Hacker News new | ask | show | jobs
by krasin 777 days ago
Update2: got it to 100% training accuracy, 99% test accuracy with (2, 2, 2) shape.

Changes:

1. Increased the training set from 1000 to 100k samples. This solved overfitting.

2. In the dataset generation, slightly reduced noise (0.1 -> 0.07) so that classes don't overlap. With an overlap, naturally, it's impossible to hit 100%.

3. Most important & specific to KANs: train for 30 steps with grid=5 (5 segments for each activation function), then 30 steps with grid=10 (and initializing from the previous model), and then 30 steps with grid=20. This is idiomatic to KANs and covered in the Example_1_function_fitting.ipynb: https://github.com/KindXiaoming/pykan/blob/master/tutorials/...

Overall, my impressions are:

- it works!

- the reference implementation is very slow. A GPU implementation is dearly needed.

- it feels like it's a bit too non-linear and training is not as stable as it's with MLP + ReLU.

- Scaling is not guaranteed to work well. Really need to see if MNIST is possible to solve with this approach.

I will definitely keep an eye on this development.

2 comments

This makes me wonder what you could achieve if instead of iteratively growing the grid, or worrying about pruning or regularization, you governed network topology with some sort of evolutionary algorithm.
You can do much better by growing an AST with memoization and non-linear regression.
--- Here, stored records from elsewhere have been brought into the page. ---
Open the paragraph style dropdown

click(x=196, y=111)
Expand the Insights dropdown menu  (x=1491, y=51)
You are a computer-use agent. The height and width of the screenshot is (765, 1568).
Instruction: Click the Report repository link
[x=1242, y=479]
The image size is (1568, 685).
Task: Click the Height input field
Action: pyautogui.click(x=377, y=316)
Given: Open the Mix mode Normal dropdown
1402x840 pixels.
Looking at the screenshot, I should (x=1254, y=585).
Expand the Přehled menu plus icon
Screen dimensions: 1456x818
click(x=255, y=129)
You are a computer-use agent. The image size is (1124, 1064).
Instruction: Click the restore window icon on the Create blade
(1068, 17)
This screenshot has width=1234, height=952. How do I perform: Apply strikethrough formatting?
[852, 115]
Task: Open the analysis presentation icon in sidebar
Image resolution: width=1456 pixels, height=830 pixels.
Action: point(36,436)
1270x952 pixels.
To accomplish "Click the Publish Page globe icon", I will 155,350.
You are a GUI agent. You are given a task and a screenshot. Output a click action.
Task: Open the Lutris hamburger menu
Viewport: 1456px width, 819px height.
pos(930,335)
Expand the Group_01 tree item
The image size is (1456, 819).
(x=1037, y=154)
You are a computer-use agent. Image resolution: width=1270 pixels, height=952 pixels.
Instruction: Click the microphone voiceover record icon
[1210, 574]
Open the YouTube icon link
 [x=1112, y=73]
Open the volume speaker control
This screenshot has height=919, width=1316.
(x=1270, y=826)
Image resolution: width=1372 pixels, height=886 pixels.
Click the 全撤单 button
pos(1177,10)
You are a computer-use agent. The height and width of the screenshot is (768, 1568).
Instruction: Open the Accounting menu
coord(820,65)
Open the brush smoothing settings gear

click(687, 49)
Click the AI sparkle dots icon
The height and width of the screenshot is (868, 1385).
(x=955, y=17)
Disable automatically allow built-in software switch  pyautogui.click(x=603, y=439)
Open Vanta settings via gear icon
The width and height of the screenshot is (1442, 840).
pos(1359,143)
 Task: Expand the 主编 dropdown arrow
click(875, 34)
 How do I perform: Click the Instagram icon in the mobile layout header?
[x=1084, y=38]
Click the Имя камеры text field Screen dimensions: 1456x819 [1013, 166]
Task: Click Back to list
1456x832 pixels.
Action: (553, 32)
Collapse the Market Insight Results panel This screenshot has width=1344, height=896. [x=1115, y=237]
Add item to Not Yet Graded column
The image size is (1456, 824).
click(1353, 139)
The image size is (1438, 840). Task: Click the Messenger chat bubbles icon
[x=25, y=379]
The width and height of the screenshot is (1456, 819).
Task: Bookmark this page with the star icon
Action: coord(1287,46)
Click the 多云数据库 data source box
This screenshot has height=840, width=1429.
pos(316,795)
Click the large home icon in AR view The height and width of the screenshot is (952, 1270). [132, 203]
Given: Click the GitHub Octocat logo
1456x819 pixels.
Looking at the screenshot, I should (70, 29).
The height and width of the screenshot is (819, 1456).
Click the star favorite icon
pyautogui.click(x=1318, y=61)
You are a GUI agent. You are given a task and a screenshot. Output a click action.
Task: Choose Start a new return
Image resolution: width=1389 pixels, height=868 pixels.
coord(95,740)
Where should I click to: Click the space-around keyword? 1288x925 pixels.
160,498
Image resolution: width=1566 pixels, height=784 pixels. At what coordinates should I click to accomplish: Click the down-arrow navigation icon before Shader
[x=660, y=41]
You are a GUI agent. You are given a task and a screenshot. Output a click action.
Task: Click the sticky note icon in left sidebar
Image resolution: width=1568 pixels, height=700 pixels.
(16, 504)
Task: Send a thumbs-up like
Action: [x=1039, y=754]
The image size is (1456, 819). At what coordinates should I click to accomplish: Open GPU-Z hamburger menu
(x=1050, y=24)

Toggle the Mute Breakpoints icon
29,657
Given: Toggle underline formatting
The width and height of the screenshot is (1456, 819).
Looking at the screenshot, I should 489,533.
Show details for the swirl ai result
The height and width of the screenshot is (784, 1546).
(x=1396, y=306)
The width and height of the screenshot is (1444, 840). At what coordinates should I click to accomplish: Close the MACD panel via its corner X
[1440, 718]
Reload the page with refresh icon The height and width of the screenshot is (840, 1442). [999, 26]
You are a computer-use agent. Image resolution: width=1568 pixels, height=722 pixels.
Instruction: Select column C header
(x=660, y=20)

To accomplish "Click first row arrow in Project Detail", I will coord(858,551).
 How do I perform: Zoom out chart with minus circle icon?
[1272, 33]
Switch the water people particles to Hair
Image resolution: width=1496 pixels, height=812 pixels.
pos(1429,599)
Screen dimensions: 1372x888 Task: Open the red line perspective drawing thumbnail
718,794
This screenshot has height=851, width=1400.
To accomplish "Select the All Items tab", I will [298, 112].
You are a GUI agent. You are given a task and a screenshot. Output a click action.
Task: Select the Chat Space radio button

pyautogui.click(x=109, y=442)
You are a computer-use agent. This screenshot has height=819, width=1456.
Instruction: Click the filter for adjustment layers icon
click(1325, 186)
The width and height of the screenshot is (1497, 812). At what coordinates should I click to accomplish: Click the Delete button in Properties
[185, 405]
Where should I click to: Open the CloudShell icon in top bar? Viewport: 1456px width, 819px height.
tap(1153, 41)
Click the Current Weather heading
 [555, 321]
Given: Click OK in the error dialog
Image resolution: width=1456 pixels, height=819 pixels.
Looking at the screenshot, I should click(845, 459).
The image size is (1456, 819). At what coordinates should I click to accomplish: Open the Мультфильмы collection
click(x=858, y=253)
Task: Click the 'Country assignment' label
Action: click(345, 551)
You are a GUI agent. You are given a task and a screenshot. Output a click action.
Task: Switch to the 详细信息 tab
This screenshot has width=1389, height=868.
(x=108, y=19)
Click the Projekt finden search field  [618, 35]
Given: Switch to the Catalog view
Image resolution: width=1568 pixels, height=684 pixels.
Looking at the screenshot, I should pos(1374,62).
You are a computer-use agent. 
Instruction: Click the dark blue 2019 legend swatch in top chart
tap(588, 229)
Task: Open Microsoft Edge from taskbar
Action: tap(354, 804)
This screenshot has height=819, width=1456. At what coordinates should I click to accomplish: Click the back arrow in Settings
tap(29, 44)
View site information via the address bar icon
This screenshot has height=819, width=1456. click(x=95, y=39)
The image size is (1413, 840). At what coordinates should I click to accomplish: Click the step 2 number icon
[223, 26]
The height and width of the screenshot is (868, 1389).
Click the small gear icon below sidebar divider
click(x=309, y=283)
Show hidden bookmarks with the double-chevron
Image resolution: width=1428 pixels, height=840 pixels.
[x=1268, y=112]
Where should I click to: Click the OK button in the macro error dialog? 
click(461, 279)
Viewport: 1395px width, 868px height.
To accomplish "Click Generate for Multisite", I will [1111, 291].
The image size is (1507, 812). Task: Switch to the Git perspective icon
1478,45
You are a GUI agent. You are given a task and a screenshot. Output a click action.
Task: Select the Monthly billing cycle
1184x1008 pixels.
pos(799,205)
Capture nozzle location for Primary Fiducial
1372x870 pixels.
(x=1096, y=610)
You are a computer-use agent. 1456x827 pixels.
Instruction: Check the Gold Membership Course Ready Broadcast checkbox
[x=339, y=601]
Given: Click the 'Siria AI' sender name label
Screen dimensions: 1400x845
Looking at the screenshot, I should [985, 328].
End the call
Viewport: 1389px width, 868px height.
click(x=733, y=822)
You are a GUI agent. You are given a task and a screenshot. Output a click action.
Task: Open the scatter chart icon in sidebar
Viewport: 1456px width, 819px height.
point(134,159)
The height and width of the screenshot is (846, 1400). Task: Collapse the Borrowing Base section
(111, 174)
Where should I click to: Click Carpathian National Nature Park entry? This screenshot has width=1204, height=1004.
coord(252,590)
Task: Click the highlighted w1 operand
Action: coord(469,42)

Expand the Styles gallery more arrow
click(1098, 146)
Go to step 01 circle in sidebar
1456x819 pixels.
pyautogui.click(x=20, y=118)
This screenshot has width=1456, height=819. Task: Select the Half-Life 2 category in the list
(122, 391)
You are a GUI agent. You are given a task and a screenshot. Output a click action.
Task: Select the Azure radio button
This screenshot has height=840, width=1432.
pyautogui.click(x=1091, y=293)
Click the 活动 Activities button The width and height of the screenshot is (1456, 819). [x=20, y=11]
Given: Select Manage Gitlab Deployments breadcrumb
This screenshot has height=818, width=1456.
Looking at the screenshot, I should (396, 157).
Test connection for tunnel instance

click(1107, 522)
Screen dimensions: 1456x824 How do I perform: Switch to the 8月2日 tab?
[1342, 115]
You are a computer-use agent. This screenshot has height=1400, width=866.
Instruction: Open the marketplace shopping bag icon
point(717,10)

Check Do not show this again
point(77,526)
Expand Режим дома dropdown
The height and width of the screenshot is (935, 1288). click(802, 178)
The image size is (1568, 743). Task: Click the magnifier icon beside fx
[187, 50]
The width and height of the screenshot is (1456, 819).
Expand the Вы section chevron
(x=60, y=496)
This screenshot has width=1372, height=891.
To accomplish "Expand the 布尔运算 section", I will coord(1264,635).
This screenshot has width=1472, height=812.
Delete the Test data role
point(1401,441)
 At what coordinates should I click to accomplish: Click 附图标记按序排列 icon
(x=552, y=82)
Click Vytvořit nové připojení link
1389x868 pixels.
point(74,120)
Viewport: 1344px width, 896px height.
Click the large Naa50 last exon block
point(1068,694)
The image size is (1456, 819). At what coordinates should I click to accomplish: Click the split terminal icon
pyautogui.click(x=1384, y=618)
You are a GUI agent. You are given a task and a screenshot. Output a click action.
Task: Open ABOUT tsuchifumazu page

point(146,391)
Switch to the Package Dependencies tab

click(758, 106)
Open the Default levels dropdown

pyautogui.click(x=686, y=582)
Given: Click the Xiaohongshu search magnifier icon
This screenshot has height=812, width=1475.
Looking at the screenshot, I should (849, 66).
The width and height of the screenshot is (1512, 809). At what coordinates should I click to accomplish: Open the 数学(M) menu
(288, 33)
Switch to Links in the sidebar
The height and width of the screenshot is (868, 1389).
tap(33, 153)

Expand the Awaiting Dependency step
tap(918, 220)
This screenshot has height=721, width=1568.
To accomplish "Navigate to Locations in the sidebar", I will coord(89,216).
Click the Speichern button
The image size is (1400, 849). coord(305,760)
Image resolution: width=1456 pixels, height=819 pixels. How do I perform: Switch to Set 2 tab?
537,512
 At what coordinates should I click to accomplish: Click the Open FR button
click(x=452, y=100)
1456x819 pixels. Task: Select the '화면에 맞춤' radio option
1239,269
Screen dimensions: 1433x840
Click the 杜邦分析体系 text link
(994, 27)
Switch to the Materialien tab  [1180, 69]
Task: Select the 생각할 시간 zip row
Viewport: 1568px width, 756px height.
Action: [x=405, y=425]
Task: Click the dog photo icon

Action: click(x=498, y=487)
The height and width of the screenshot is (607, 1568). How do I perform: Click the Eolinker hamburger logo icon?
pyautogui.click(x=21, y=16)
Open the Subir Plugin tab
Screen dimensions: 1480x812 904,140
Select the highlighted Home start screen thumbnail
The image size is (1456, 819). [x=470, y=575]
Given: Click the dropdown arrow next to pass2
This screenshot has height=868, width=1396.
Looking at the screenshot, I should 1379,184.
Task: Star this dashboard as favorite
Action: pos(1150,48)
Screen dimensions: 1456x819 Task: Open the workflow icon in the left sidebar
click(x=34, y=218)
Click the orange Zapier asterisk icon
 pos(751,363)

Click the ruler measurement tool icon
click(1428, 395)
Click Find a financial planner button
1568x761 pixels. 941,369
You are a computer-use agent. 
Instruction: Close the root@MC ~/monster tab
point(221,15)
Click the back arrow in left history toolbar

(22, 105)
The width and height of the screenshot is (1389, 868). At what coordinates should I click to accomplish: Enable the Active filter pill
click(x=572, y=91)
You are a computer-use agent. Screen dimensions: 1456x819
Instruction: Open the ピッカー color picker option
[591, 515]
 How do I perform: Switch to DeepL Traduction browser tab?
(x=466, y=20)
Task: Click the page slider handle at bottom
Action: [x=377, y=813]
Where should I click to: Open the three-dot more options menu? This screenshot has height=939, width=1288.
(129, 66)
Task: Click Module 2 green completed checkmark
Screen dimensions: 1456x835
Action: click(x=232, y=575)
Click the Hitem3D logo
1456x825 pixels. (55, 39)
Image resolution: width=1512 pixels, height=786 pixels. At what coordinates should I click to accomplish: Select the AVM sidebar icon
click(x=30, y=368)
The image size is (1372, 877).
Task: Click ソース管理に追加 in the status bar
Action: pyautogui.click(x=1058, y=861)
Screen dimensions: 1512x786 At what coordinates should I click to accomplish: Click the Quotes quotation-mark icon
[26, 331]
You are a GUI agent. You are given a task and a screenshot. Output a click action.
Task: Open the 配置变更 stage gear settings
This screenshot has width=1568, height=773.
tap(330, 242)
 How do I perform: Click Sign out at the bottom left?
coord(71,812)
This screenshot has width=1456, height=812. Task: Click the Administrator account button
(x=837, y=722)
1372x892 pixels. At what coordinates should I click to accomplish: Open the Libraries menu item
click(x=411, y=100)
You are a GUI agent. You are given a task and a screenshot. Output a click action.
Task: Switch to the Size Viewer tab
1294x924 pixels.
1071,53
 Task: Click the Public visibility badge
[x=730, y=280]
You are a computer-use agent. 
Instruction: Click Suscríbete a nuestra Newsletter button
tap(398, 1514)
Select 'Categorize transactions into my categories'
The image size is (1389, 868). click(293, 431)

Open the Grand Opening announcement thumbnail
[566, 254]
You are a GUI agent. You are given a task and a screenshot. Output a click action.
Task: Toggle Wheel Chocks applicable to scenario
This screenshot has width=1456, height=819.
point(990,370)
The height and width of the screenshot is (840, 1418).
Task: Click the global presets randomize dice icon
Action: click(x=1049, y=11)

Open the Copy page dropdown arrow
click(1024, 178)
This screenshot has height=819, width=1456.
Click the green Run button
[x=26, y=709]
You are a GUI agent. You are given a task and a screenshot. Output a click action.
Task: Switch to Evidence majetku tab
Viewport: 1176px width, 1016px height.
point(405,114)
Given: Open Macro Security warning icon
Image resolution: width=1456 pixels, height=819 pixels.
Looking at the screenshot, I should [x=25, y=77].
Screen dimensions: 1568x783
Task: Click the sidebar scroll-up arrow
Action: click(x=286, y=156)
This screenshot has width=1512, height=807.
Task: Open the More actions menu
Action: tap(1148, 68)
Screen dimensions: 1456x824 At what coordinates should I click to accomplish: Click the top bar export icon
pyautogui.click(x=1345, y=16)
So much so, the EVO folks gave a best paper to a non-EVO, deterministic algorithm at their conference

https://seminars.math.binghamton.edu/ComboSem/worm-chiu.pge_... (author)

Code for the curious: https://github.com/verdverm/pypge
Interesting, the use of grammar production rules reminds me of Grammatical Evolution[0], which has shown some promise in constraining the search space when using EAs for e.g. symbolic regression.

[0]: https://en.wikipedia.org/wiki/Grammatical_evolution

Much of what I did in my work was to reduce or constrain the search space.

1. Don't evolve constants or coefficients, use regression to find

2. Leverage associativity and commutativity, simplify with SymPy, sort operands to add/mul

So much effort in GP for SR is spent evaluating models which are effectively the same, even though their "DNA" is different. Computational effort, and algorithmic effort (to deal with loss of population diversity, i.e. premature convergence)

I've seen a few papers since pick up on the idea of local search operators, the simplification, and regression, trying to maintain the evolution aspect. Every algo ends up in local optima and works of effectively the same form by adding useless "DNA". I could see the PGE algo doing this too, going down a branch of the search space that did not add meaningful improvement. With the recent (~5y) advancements in AI, there are some interesting things to try

Believe there is a Google paper out there that tried that
1000s, there is a whole field and set of conferences. You can find more by searching "Genetic Programming" or "Symbolic Regression"

KAN, with the library of variables and math operators, very much resembles this family of algos, problems, and limitations. The lowest hanging fruit they usually leave on the proverbial tree is that you can use fast regression techniques for the constants and coefficients. No need to leave it up to random perturbations or gradient descent. What you really need to figure out is the form or shape of the model, rather than leaving it up to the human (in KAN)

> Increased the training set from 1000 to 100k samples. This solved overfitting.

Solved over fitting or created more? Even if your sets are completely disjoint with something like two moons the more data you have the lower the variance.